Neden Sinemaya Gitmiyoruz?

"Bilet fiyatları çok pahalı!", "Avm dışında sinema kalmadı.", "Sinema bileti pahalı diyorlar ama şuna buna para veriyorlar.","Evde izliyoruz zaten ne gerek var?"

Twitter'ı bıraktım malum ama Twitter'daki tartışmalar bazen Instagram'da da karşıma çıkıyor ve Instagram, Twitter gibi cevap verebileceğiniz bir yer değil. Yiğit Güralp'in Twitter'da yazdıklarını Instagram storysinde paylaşmasıyla içine daldığım tartışma bir yerden sonra story cevaplarıyla saçma bir hal aldı. Dedim, "Eee benim kapı gibi bloğum var, neden sırf konuşmak için Twitter'a döneyim ki?" ☺



Önce klasik argümandan gidelim; Bilet fiyatları pahalı. Bilet fiyatları pahalı değil aslında ama bir fiyat/performans denkleminde "Her film bu fiyatı hak eder mi?" sorusu var. Özellikle komedi kategorisi bunun kör kuyusu. Boxoffice Tüm Zamanlar listesinde Türk Filmleri kategorisine girdiğinizde ilk 10 filmden sadece 3 tanesinin komedi olmadığını görürsünüz, ilk 20 filmden 13'ü komedi. Yani Türk insanı en çok bileti komediye alıyor ama komedi öyle bir tür ki kötüsü iyisinin tadından yenmez, kötüsü hiç çekilmez. En çok parayı kazanan türde iştahı kabaran paragözler o kadar berbat işler çıkarttı ki seyirci soğudu. Bu "tutan bir furyada çok film çıkartma" iştahı daha sonra askeri filmlerde de devam etti. Yani sinema sektörümüz çok seyirci çeken bir türü görüp onun cılkını çıkarana kadar iyi-kötü demeden film çıkartmak üzerine kurulu. Bu da bir yerden sonra seyirciyi uzaklaştıran bir yöntem.

Peki Amerika'da çıkan bütün filmler şahane mi? Orada neden insanlar sinemaya daha çok gidiyor? İnsanların yanılgısı da burada başlıyor. Türk insanı zaten sinemaya gitmiyor. En çok izlenen filmin gişesi 7.4 M, 80 milyonluk nüfusun çıkarttığı en yüksek izlenme sayısı bu.
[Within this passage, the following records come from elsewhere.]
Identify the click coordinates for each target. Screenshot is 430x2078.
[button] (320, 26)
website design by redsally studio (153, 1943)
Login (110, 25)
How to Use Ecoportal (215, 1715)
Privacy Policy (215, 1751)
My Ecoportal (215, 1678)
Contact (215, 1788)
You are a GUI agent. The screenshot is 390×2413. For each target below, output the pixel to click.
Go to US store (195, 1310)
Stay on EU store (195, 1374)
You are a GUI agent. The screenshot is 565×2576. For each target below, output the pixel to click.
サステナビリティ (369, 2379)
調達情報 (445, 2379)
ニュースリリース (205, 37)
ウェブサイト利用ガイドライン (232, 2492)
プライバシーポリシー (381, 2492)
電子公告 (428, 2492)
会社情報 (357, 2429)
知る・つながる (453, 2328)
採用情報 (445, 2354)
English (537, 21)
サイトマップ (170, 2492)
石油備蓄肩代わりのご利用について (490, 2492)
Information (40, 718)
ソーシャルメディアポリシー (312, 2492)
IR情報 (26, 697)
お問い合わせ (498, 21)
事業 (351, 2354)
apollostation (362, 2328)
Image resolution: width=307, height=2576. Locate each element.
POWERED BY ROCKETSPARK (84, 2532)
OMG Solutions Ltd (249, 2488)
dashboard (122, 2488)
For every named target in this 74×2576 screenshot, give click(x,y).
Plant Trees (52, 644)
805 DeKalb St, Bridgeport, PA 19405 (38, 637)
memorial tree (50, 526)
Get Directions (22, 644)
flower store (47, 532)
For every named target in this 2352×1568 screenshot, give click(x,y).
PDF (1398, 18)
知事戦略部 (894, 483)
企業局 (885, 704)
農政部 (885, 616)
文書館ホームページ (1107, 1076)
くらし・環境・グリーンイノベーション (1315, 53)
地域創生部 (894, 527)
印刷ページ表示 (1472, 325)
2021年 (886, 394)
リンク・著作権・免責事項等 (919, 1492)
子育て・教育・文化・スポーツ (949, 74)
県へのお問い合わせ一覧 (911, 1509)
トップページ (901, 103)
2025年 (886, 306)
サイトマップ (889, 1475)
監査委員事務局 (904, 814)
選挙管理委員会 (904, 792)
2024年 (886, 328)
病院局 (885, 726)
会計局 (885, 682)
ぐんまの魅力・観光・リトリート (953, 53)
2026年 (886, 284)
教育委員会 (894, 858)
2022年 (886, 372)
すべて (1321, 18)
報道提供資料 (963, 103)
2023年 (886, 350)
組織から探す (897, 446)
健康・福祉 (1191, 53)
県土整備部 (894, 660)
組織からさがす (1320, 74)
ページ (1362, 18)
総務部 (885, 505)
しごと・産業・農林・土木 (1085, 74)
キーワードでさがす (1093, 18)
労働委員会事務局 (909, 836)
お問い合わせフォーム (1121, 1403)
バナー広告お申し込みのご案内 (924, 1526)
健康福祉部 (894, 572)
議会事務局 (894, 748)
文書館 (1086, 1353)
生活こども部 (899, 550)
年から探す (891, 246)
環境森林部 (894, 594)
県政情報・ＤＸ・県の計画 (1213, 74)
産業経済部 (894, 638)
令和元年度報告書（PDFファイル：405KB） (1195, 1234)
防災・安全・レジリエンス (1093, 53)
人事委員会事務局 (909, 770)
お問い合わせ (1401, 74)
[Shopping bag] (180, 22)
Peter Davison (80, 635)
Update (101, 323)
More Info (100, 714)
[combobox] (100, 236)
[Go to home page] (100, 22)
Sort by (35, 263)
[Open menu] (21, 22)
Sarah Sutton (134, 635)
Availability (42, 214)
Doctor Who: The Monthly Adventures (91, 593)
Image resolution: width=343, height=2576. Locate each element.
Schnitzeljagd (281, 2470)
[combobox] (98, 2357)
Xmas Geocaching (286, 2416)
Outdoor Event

Zaten yapımcıların psikolojik sınırı da 5 milyon, 6 milyon değil, 1 milyon. 1 milyon gişe yapan kendisini başarılı görüyor.

Seyircinin "Para vermeye değer" kriterleri nelerdir acaba? Öncelikle para verdiği filmde sevdiği kişileri görmek istiyor yani Türk seyircisi aslında konusuna, kalitesine, tekniğine vs. bakmadan önce perdede kimi göreceğine göre para veriyor. Yine Boxoffice Tüm Zamanların Türk Filmleri listesine bakalım; İlk 10'da 3 Recep İvedik filmi, 2 Düğün Dernek filmi var. Listede yer alan Arif v 216 da hem G.O.R.A serisinin son filmi hem de listedeki diğer bir film olan Aile Arasında gibi kadrosunda ünlü oyuncuları toplamış bir film. Bu iki filmin bir diğer özelliği de yaratıcılarıyla birlikte öne çıkmaları. Bir tanesi Cem Yılmaz filmi bir tanesi ise özellikle televizyon seyircisinin çok sevdiği Gülse Birsel'in. Yani insanlar biraz garanti olarak gördükleri işleri tercih ediyor. Burada ünlü oyuncularla film çekmekten bahsetmiyorum, kadrolaşmış ya da tek başına ortaya koyacağı işin nasıl olabileceği hakkında herkesin fikir sahibi olduğu işlerin daha çok izlendiğini söylüyorum ve aslında baktığınızda çok ünlü oyuncuların filmleri listede kendisine fazla yer bulamıyor. Cem Yılmaz dışında bu filmlerde yer alan bütün Türkiye'nin bildiği, sevdiği, bayıldığı, ölüp bittiği insanlar yok ama hem Arif v 216, hem de Düğün Dernek farklı projelerde de birlikte çalışan iki ekibin işi. Şahan Gökbakar ise sadece Recep İvedik filmleriyle listede, diğer filmleri ilk 20 içinde yok. Gülse Birsel ise ilk sinema işinde televizyondan topladığı güveni salona yansıtmış. Listede yer alan ve bu kurallara hiç uymayan bir iş var; Ne yapım ekibi/senaristi çok biliniyor, ne kadrosunda tanıdık isimler barındırıyor. O da Fetih 1453. Konusuyla belirli bir kitleyi zaten çekebilecek bir filmdi, ben de sinemada izlemiş ve çok keyif almıştım. 18,2 milyon dolarla listedeki en yüksek bütçeli film. Listede kendisine en yakın bütçe 9 milyon dolarla Arif v 216. Tabii bunlar bütçe bilgisine ulaşabildiklerim ve tahmin ettiklerim. Listedeki diğer 2 film ise işleri biraz daha karıştırıyor. Ayla filmi ile çok fazla seyirciye ulaşan Mustafa Uslu, bu dalgayı Müslüm'le de sürdürdü. Ayla filminin yarattığı güven duygusunu Müslüm filminde fazlasıyla sömüren yapımcı sonraki işlerinde de bu garanti hissi artık adından çok kullandığı "Ayla ve Müslüm'ün yapımcısı" sıfatıyla sürdürmeye çalıştı ancak bu iki iş dışında diğer filmleri aynı başarıyı gösteremedi. Muhtemelen hakkındaki eser hırsızı sıfatı, çok kısa bir süre içerisinde bir türü sömürmeyi abartması seyirci kaybında etkili olmuştur.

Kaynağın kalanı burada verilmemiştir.